* [Task] Only the lines below from the one containing "Image resolution: width=268" through the one containing "Viewport: 178px width, 176px height." belong in the answer, repeated exactly and without pictures.

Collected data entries
========
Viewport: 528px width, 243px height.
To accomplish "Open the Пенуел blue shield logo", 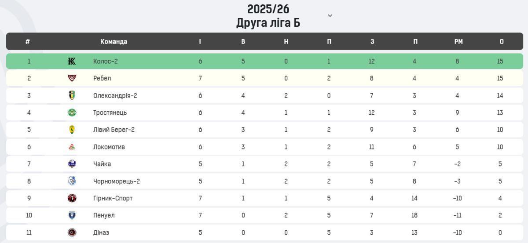I will (72, 215).
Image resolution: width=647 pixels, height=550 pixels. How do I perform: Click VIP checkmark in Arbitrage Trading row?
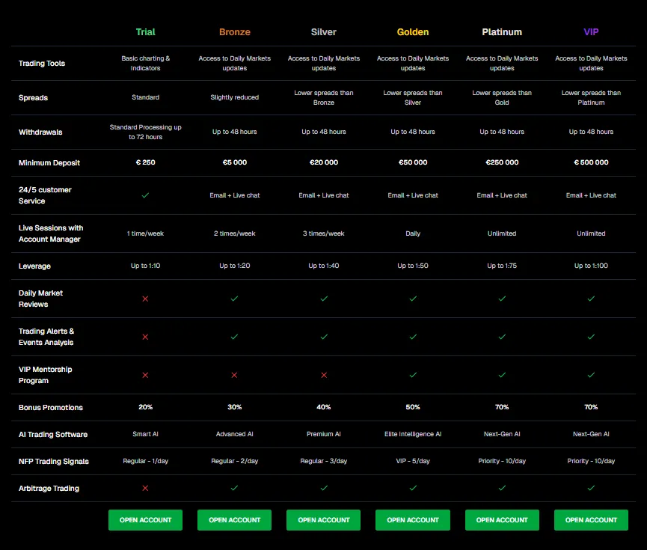coord(591,488)
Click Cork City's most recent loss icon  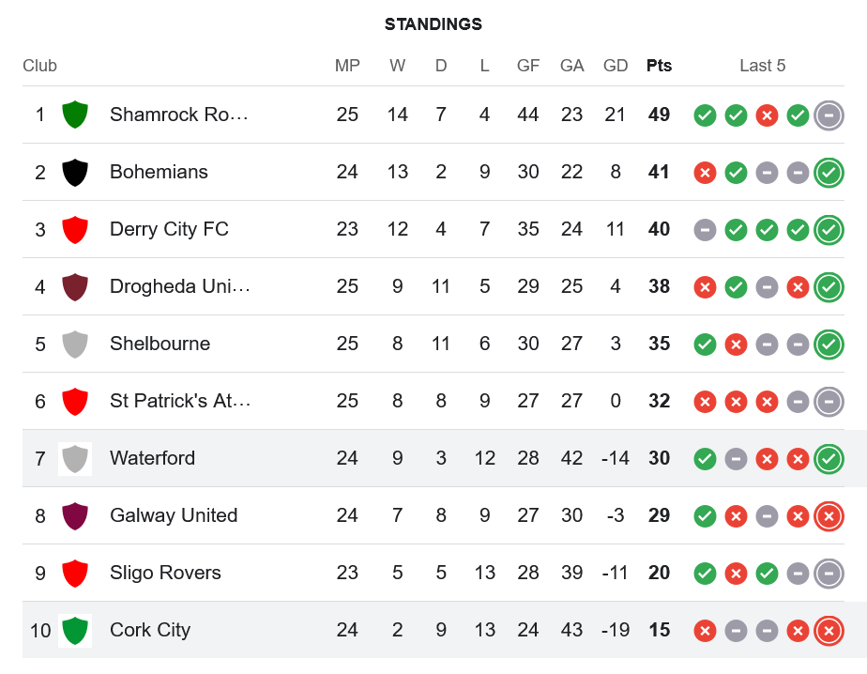[828, 630]
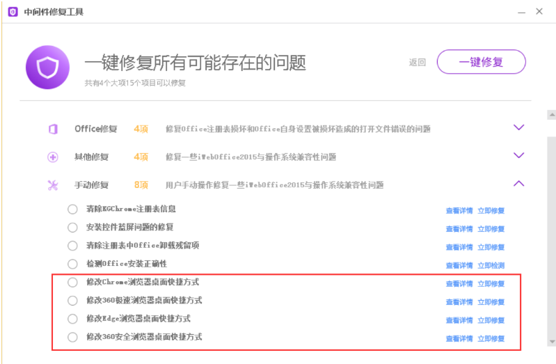Viewport: 556px width, 364px height.
Task: Click the title bar app shield icon
Action: coord(13,11)
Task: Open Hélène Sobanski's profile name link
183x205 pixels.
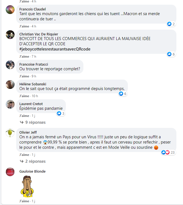Action: (33, 84)
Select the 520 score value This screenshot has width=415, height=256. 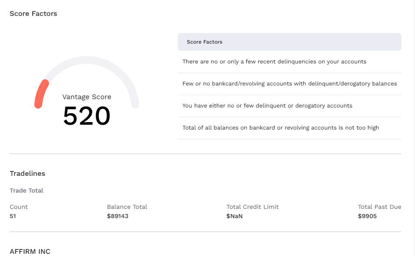[x=87, y=116]
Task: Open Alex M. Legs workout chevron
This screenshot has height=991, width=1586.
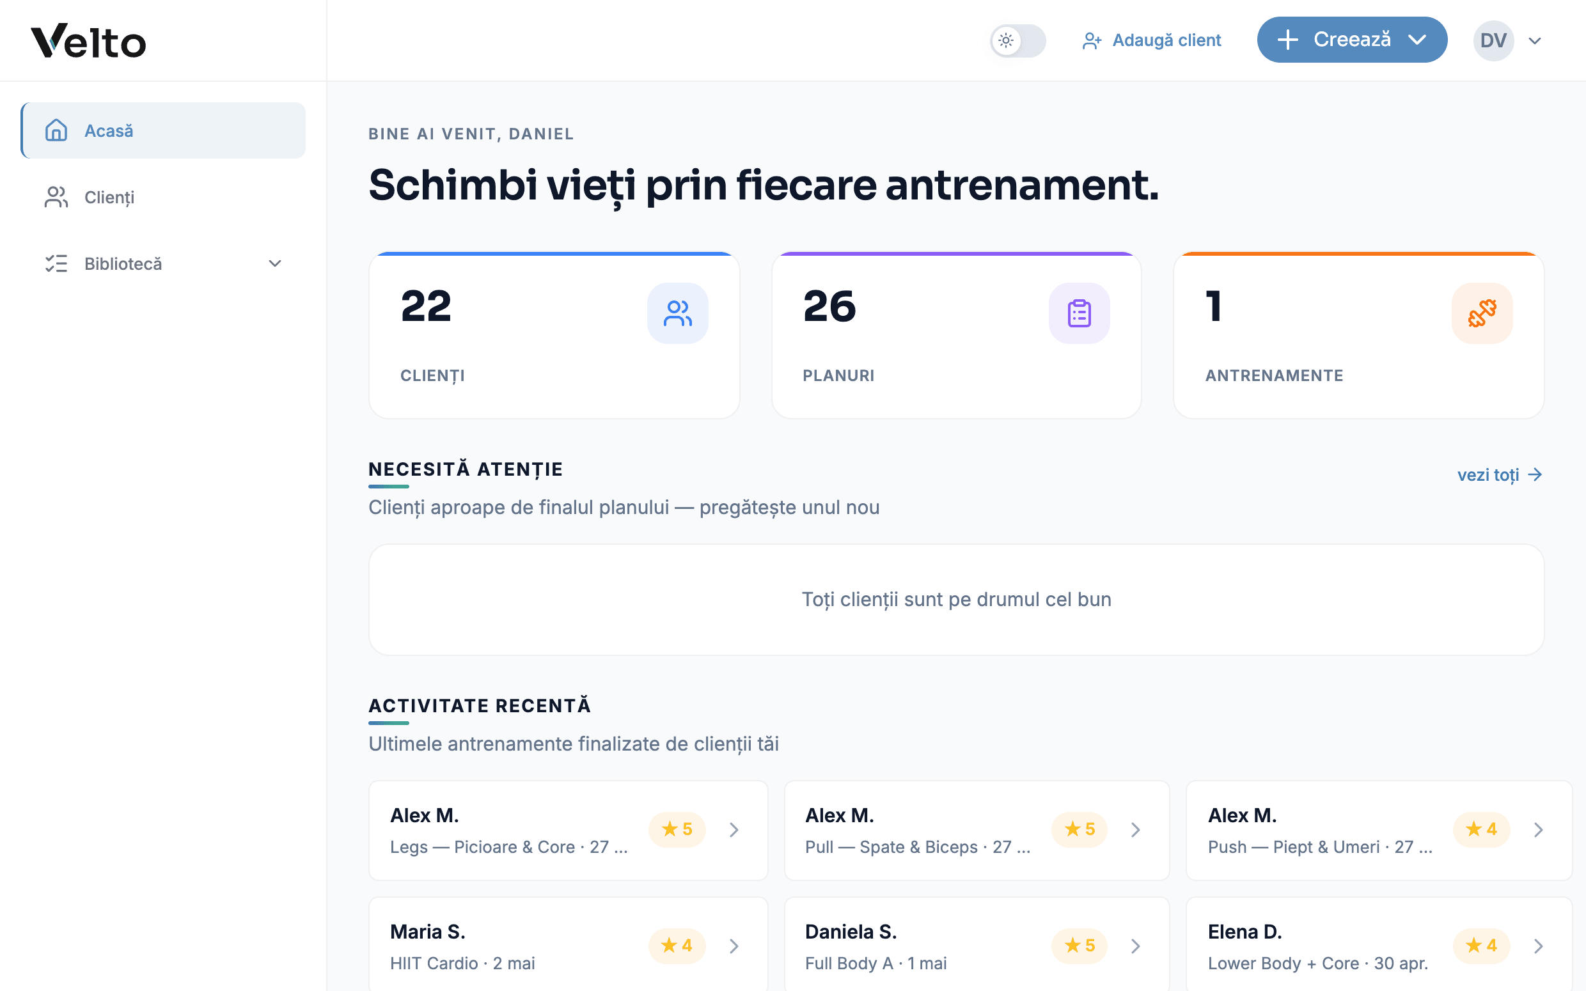Action: (x=734, y=830)
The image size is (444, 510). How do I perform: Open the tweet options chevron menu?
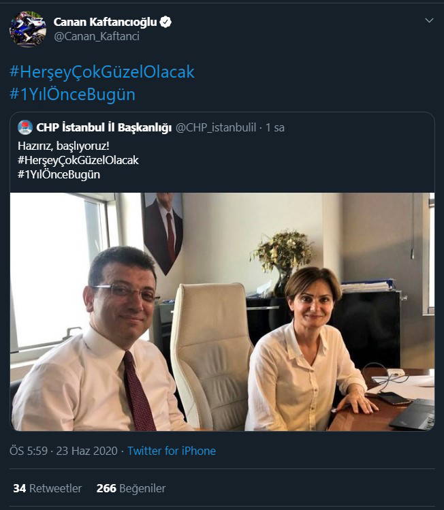point(428,20)
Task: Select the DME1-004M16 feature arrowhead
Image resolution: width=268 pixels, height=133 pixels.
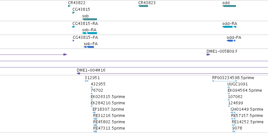Action: (x=78, y=73)
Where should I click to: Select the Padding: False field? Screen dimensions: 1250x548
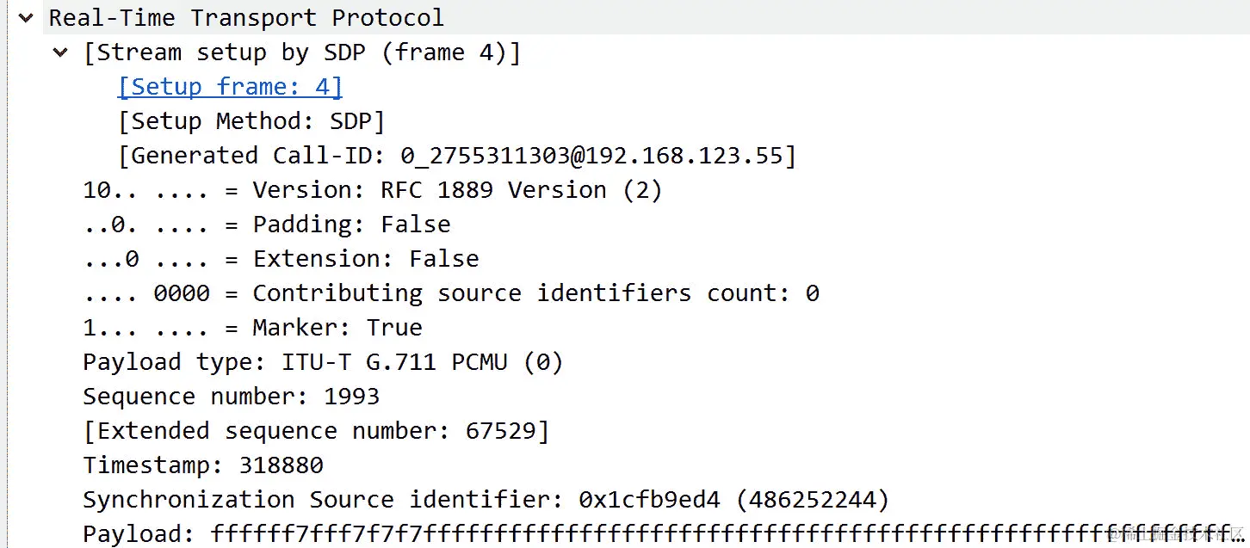click(267, 224)
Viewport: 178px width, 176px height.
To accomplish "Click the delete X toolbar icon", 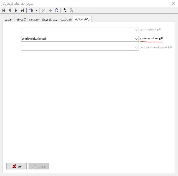I will coord(44,10).
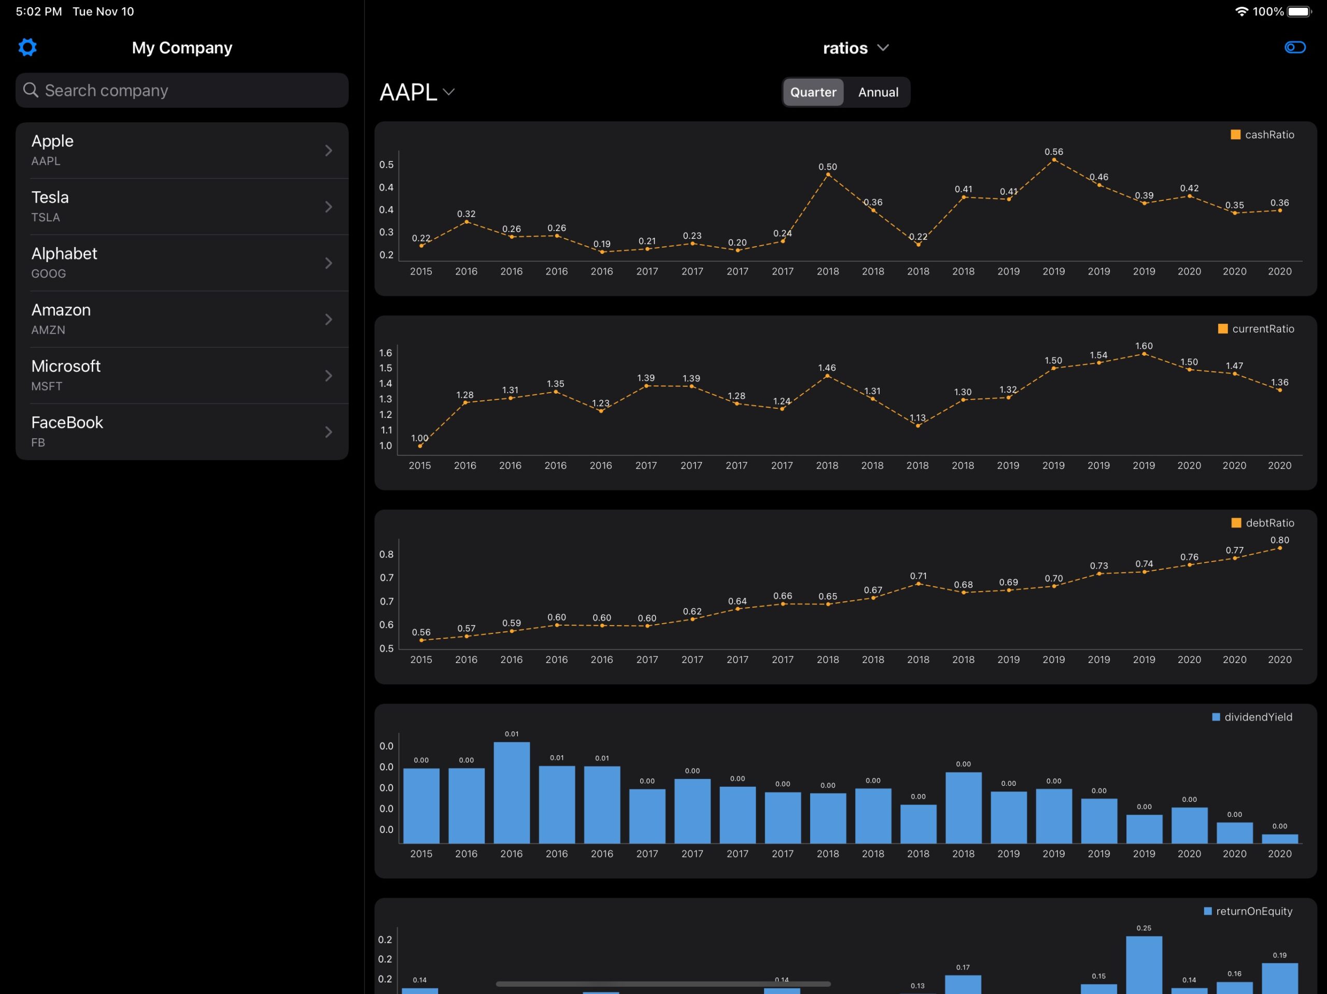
========
* [Answer section]
Image resolution: width=268 pixels, height=133 pixels.
Action: (x=78, y=73)
Where should I click to: Select the Padding: False field? Screen dimensions: 1250x548
click(267, 224)
Viewport: 178px width, 176px height.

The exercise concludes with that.